Lettuce drop caused by Sclerotinia spp. appeared at 49 days after transplanting where untreated plants (control) showed a higher mortality than plant treated with T. atroviride (4.0 vs. 0.9%). The disease incidence increased significantly at 56 days after transplanting with higher value in control plots than in plots treated with T. atroviride AT10 (4.1 vs. 2.4%). At the end of the trial (61 days after transplanting) the disease incidence reached 8.5% in control plot and 3.3% in treated plots.

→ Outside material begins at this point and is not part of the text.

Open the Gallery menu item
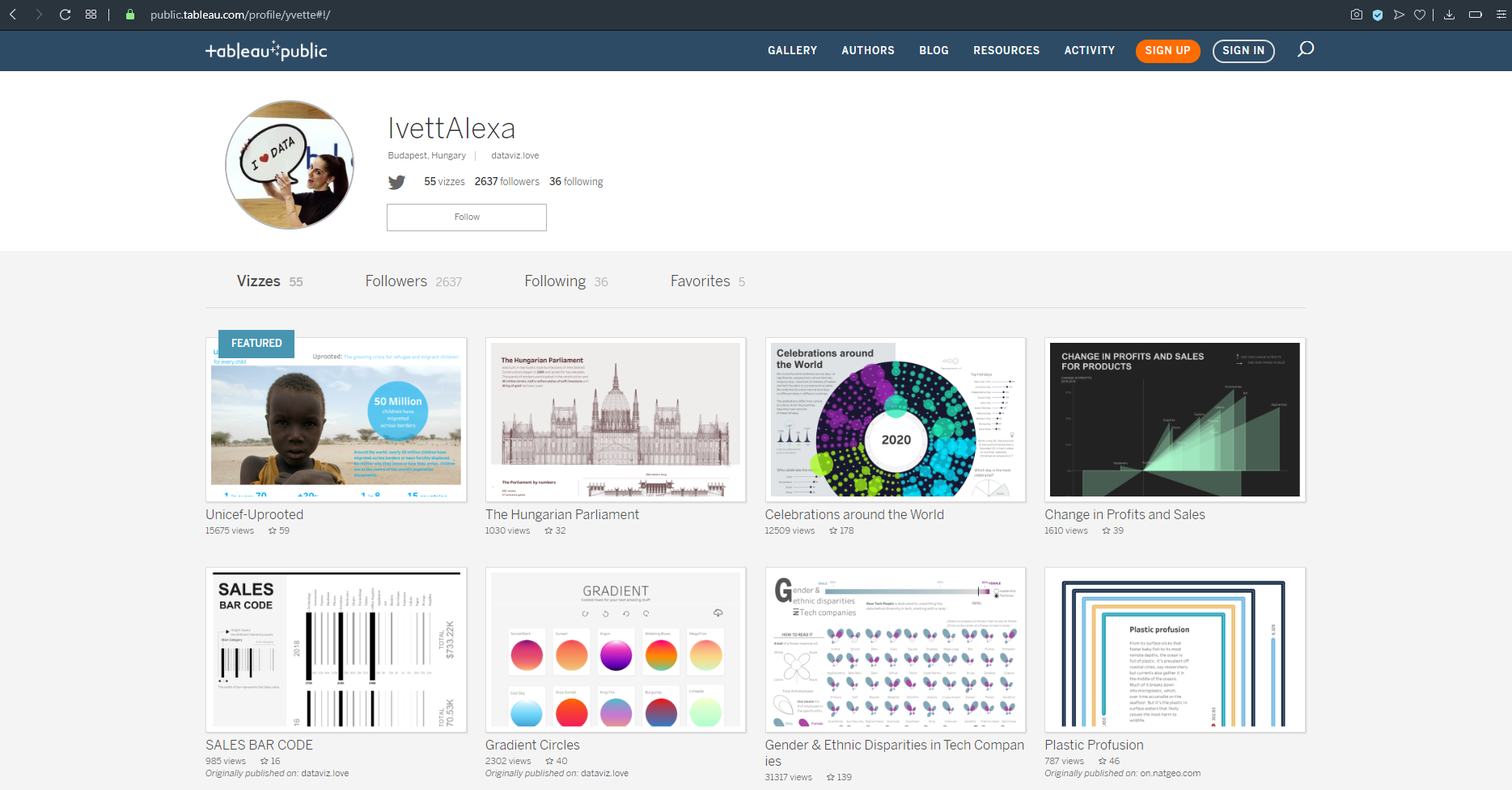This screenshot has height=790, width=1512. click(x=792, y=50)
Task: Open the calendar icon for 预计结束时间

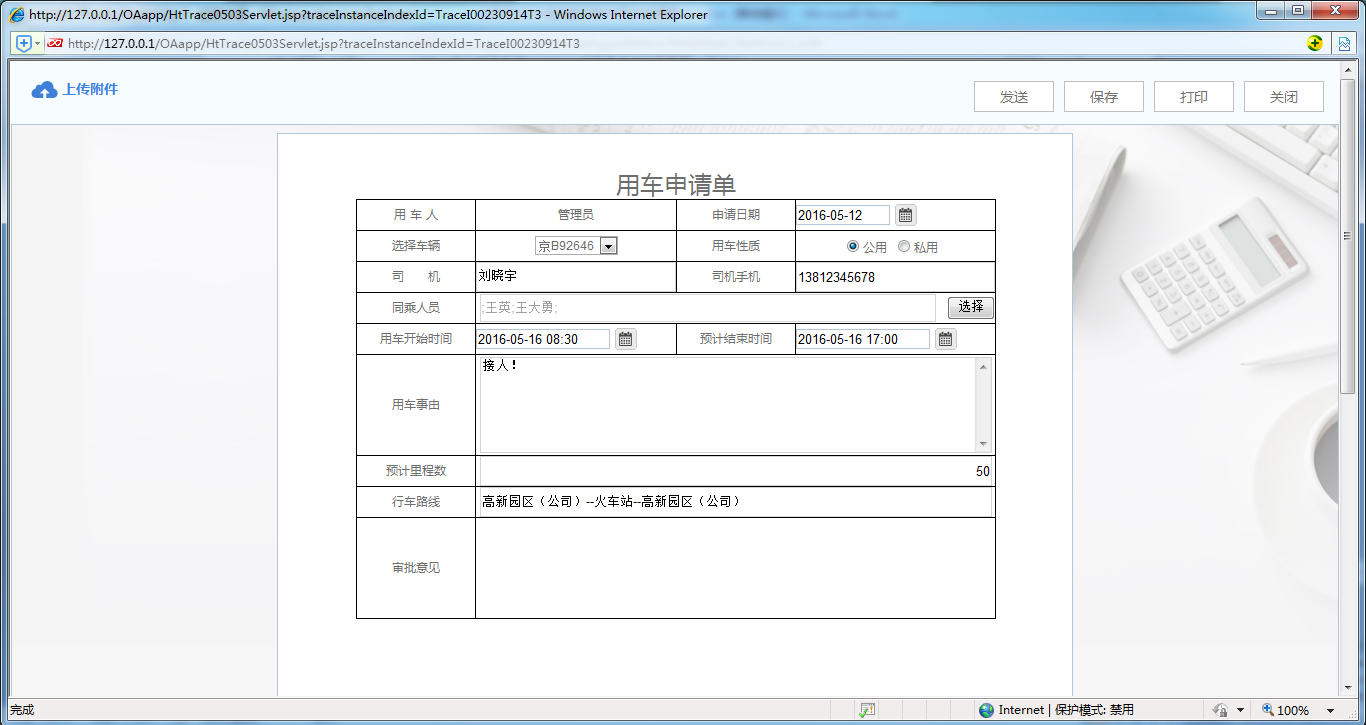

The efficacy of Trichoderma treatments in reducing the disease incidence in comparison with control treatment was calculated with the Abbott's formula and varied from 42.1 to 77.2%. The antagonistic activity of T. atroviride strain AT10 against Sclerotinia was demonstrated through in vitro tests.
At harvest, lettuce plants inoculated with T. atroviride strain AT10 had a 13% higher shoot fresh weight than untreated plants indicating a phytostimulation action of the endophytic fungus.